# Mississippi Offroad Adventure Park..



## Gingerninjarick (May 9, 2012)

Mississippi Offroad Adventure Parks in Byram...
Anybody going July 20th-29th? Sucks that its the same weekend as Party at the Ponds but its closer for me and lets face it.. I really cant enjoy all of the "party" that the "pond" has to offer with the GF there..:flames: Dont tell her I said that... I've only been to M.O.R.A. once and really enjoyed it and have wanted to go back ever since. Only had a day to play last time but plan on staying the whole weekend this trip. Plenty of time to cookout, eat, DRINK, chill in the river, DRINK, play in the mud, DRINK, tear stuff up, fix it, DRINK... etc..

I met a couple guys and gals last trip and look forward to meeting a few more this trip..


----------



## bigblackbrute (Jun 3, 2009)

Nice place to ride we went for beach bash. Only complaint i had was the one day entry fee is high. U prolly alread no it bt the pond is extremely deep in sme places. 

FATBOYZ CUSTOMZ CREW


----------



## Polaris425 (Dec 16, 2004)

I really want to get over there & I'm free that weekend but... prolly wont have the extra $$ to make the trip. Got to go to the dentist monday for a cavity (first one ever in 30 years) and it's gonna hit me for about $300


----------



## Gingerninjarick (May 9, 2012)

NOBODY WANTS TO PLAY WITH MEEEE!!!!!








HA HA HA HA... This is the only pic I could find...


bigblack, I agree on the price but I guess they have to do what they can to keep the park up and running. I never got in the pond.. The previous owner sealed the belt case so Im a little skeptical about deep water until I reseal the case.. But thanks for the warning.. HA HA..

I HATE going to the dentist!! but I hate cavities too so... Dentist wins every time.. ha ha


----------



## bigblackbrute (Jun 3, 2009)

Yeap stear clear of the big pond. Its has a deep ditch cut all the way around the iner banks from the front side of the island baxk toward the baxk of the pond. Im talkn 10ft or so.

FATBOYZ CUSTOMZ CREW


----------



## bruteforce3 (Apr 20, 2012)

I'm going! First ride with my OL2s on my 550 xp


----------



## 2010Bruterider (Jun 20, 2010)

I'm planning on going that weekend. It's a fun place to ride for sure. Are you guys camping or just going to ride one day? I'm local, so I probably won't be camping. I do plan to ride all weekend, if the Brute don't let me down. 

To the Batcave!


----------



## Gingerninjarick (May 9, 2012)

Should be camping unless its unbarabley hot.. Really depends on if the GF goes or not. But I do plan on riding all weekend. Had a pretty good time night riding last time. Look me up when ya'll get there.


----------



## brute21 (Mar 12, 2010)

wish i could make it but got another dang wedding! I swear why are all these people gettting married they just dont know yet I guess


----------



## todbnla (Jun 12, 2012)

What city is this park close too...

via my mobile tether w/ tapatalk


----------



## Polaris425 (Dec 16, 2004)

118 Elton Road
Jackson, MS 39212


----------



## Gingerninjarick (May 9, 2012)

brute21 said:


> wish i could make it but got another dang wedding! I swear why are all these people gettting married they just dont know yet I guess


I hear ya man! I called a long time friend of mine and tried to get a ride together and he told me he was booked through august for weddings, baby showers, etc.. :34:

On the other hand.. Most of my buddies are backing out of this trip. "Its too hot, cant afford the gas, BLAH BLAH BLAH...


----------



## parkerexpress (Sep 7, 2009)

Looks like a new place for me to try. Gonna have to get down there sometime.


----------



## bruteforce3 (Apr 20, 2012)

look for me and my polaris


----------

**Supplied data:**
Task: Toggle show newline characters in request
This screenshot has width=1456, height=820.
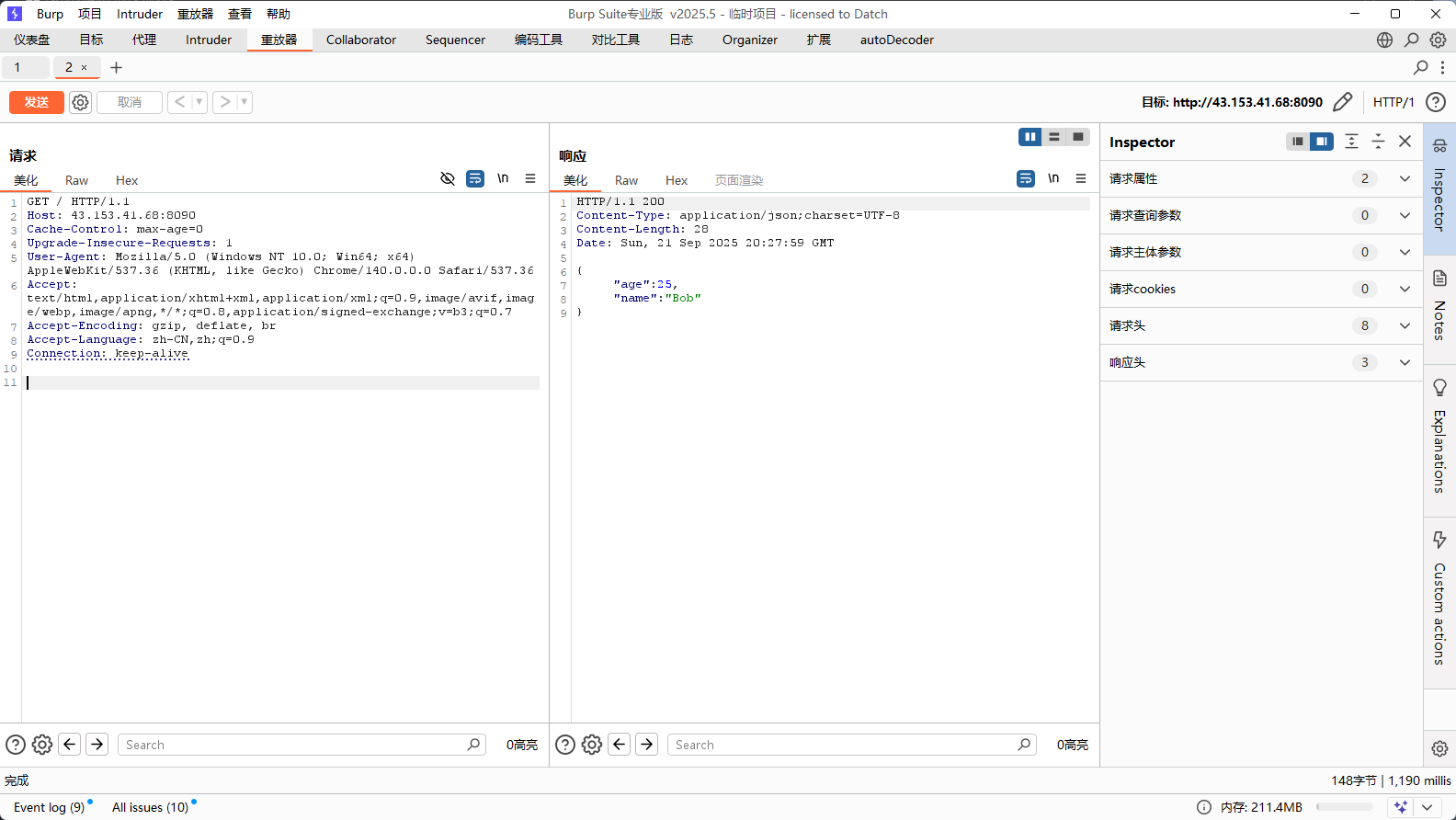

**Challenge A:**
In the thread about Mississippi Offroad Adventure Park, copy the text word for word from "HA HA HA HA..." up to and including "warning.. HA HA..".
**Challenge B:**
In the thread about Mississippi Offroad Adventure Park, how deep is the ditch around the inner banks of the big pond said to be?
Leave the listing aside; nothing here depends on it.

**Correct output A:**
HA HA HA HA... This is the only pic I could find...


bigblack, I agree on the price but I guess they have to do what they can to keep the park up and running. I never got in the pond.. The previous owner sealed the belt case so Im a little skeptical about deep water until I reseal the case.. But thanks for the warning.. HA HA..

**Correct output B:**
About 10 feet.